"Réforme" de la Sécu : Les assureurs privés ont reçu des assurances...18/06/20042004Journal/medias/journalnumero/images/2004/06/une1872.jpg.445x577_q85_box-0%2C104%2C1383%2C1896_crop_detail.jpg

Leur société

"Réforme" de la Sécu : Les assureurs privés ont reçu des assurances...

Gérard de La Martinière, président de la FFSA, la Fédération patronale des sociétés d'assurances, est ravi de la "réforme" de l'assurance-maladie que prépare le gouvernement. Avant même que Douste-Blazy n'ait présenté son projet en conseil des ministres, le 16 juin, il l'a applaudi des deux mains. Il a ainsi déclaré dans une interview au quotidien économique La Tribune, que "la réforme de la Sécu ouvre un champ de développement pour les assureurs". En effet.

Si la "réforme" passe, elle prévoit de faire entrer, ès-qualité, l'ensemble des sociétés d'assurances complémentaires -mutuelles et compagnies privées regroupées dans une "union"- dans la gestion de la Sécurité sociale. Cette union aura en effet la possibilité de peser sur la définition de la liste des risques à rembourser, ainsi que sur le montant des remboursements. "La mise en oeuvre (de la chose) ne sera pas très compliquée (...), nous avons confiance" poursuit de La Martinière.

Certes, le projet de Douste-Blazy ne définit pas noir sur blanc de quel "champ de développement" élargi vont bénéficier les assureurs, alors qu'ils réclament déjà depuis longtemps que la Sécurité sociale abandonne aux "complémentaires" la couverture des soins dentaires et d'optique, un secteur prometteur pour les assurances privées parce que fort mal remboursé par le régime général. Mais le président de la FFSA ne s'en inquiète pas outre mesure. "Il était plus opportun, a-t-il déclaré, de renvoyer ces discussions aux futures instances qui seront créées". Non seulement les assureurs privés seront représentés dans certaines d'entre elles, mais, poursuit-il, "des arbitrages devront être faits pour orienter l'utilisation (...) des prélèvements obligatoires vers les priorités de la politique de santé publique". Comme l'État veut nommer une sorte de super-directeur à la tête de la caisse d'assurance-maladie, que ce dernier aura un pouvoir de décision fort étendu et que la politique de l'État est de dessaisir toujours plus la Sécurité sociale au profit du secteur privé, les assureurs privés de la FFSA ne doutent pas un instant de ce que seront ces fameux "arbitrages", et de qui en bénéficiera.

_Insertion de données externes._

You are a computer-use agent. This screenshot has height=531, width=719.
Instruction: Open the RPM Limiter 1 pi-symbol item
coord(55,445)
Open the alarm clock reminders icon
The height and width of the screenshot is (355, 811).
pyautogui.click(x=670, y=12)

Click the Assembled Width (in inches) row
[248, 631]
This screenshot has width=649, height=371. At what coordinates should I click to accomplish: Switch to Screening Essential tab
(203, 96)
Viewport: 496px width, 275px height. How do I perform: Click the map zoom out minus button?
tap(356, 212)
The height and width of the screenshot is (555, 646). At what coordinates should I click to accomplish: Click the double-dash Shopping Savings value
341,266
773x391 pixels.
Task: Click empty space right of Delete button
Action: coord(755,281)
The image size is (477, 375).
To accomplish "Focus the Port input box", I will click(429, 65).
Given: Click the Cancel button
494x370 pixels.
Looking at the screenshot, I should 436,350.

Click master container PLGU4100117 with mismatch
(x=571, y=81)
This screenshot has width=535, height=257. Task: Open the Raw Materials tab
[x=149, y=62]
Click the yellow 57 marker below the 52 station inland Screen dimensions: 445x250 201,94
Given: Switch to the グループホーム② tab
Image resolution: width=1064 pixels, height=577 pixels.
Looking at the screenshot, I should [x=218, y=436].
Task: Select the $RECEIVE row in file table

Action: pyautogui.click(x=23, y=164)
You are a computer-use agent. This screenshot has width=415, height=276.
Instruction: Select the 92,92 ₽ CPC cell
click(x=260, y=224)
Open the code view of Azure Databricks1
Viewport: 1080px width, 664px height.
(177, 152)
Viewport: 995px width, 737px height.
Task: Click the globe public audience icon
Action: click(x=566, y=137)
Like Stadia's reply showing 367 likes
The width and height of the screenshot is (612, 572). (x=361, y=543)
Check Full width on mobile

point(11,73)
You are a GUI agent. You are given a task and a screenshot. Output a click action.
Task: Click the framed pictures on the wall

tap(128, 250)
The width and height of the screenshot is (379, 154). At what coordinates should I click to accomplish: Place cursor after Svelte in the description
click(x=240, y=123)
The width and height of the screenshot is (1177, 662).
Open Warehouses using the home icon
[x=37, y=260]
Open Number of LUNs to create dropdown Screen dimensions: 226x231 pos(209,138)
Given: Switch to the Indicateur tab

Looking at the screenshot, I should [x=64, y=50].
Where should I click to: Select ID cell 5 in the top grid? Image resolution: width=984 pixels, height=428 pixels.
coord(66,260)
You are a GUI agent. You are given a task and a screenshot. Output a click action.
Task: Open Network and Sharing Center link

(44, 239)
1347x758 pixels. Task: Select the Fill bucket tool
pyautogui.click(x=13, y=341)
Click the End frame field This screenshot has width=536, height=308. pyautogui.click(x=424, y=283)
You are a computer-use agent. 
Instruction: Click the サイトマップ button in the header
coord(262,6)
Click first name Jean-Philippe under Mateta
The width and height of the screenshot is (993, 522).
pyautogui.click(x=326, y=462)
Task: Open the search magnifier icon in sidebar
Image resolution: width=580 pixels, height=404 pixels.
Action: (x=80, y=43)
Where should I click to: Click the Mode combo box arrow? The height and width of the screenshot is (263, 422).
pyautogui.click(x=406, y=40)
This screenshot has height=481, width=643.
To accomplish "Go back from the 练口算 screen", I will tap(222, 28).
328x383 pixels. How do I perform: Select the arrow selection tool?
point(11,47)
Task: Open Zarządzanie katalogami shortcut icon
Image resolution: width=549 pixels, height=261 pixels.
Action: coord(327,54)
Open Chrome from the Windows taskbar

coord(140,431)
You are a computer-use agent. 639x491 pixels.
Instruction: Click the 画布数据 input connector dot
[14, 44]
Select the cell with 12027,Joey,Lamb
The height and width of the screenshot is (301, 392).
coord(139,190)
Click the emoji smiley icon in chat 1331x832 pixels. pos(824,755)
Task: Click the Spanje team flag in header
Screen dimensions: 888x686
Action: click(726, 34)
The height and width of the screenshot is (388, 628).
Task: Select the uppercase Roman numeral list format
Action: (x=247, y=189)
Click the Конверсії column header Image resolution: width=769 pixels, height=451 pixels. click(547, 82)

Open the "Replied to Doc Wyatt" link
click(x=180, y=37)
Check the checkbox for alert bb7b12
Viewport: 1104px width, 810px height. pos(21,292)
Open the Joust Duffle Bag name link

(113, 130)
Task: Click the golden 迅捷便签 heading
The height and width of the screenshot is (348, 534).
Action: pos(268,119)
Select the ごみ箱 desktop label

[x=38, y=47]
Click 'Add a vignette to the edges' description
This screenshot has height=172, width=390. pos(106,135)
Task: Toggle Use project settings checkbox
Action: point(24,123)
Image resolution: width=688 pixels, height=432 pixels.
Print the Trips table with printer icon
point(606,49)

En ce domaine, les assureurs privés n'ont guère de raison de se faire de souci quant à un éventuel changement de majorité. Pour ce qui est de l'actuelle, c'est de façon affichée qu'elle roule pour le patronat, auquel mille liens la rattachent (ainsi, le propre frère du ministre de l'Économie, Sarkozy, était encore tout récemment le "patron" des assureurs au Medef). Quant au Parti Socialiste, les mêmes assureurs privés savent comment, sous Jospin, la création de la CMU (couverture médicale universelle) dont se glorifiait le précédent gouvernement a, aussi, été un prétexte "social" à offrir aux assurances privées le financement public d'une "complémentaire" pour les plus démunis.

Mais, de toute façon, c'est la droite qui est actuellement aux commandes. C'est elle qui se charge, aujourd'hui, d'ouvrir un boulevard aux assureurs privés. Douste-Blazy a beau jurer ses grands dieux qu'une "privatisation de la Sécurité sociale se ferait sans (lui)" et que sa "réforme" est celle de "la dernière chance", les travailleurs et assurés sociaux le voient arriver avec ses gros sabots.

Alors que le patronat pille la Sécu de mille et une manières, le gouvernement invoque ce "trou" que l'État aide à creuser pour aider les assureurs privés à élargir leur domaine. Car c'est bien de cela qu'il s'agit: réserver de plus en plus à la Sécurité sociale les dépenses les plus lourdes (les assurés sociaux n'ayant plus qu'une couverture minimum se réduisant comme peau de chagrin), tandis que le reste ne serait plus couvert par le régime général. Ce reste, c'est ce qui fait saliver les compagnies privées. Car ce sont les risques qu'elles estiment les plus rentables, tels les soins dentaires, les appareillages auditifs, les lunettes -et la liste est loin d'être exhaustive-, ceux sur lesquels elles s'apprêtent à élargir leurs affaires avec l'argent des salariés, du moins de ceux qui arriveront encore, en se serrant la ceinture, à se payer des assurances-maladie privées.

Douste-Blazy peut bien mentir comme un arracheur de dents, il ne trompe pas grand-monde. Et ce n'est évidemment pas un hasard si le gouvernement a prévu de faire voter sa "réforme" en catimini, en plein été.

Raison de plus pour ne pas la laisser passer!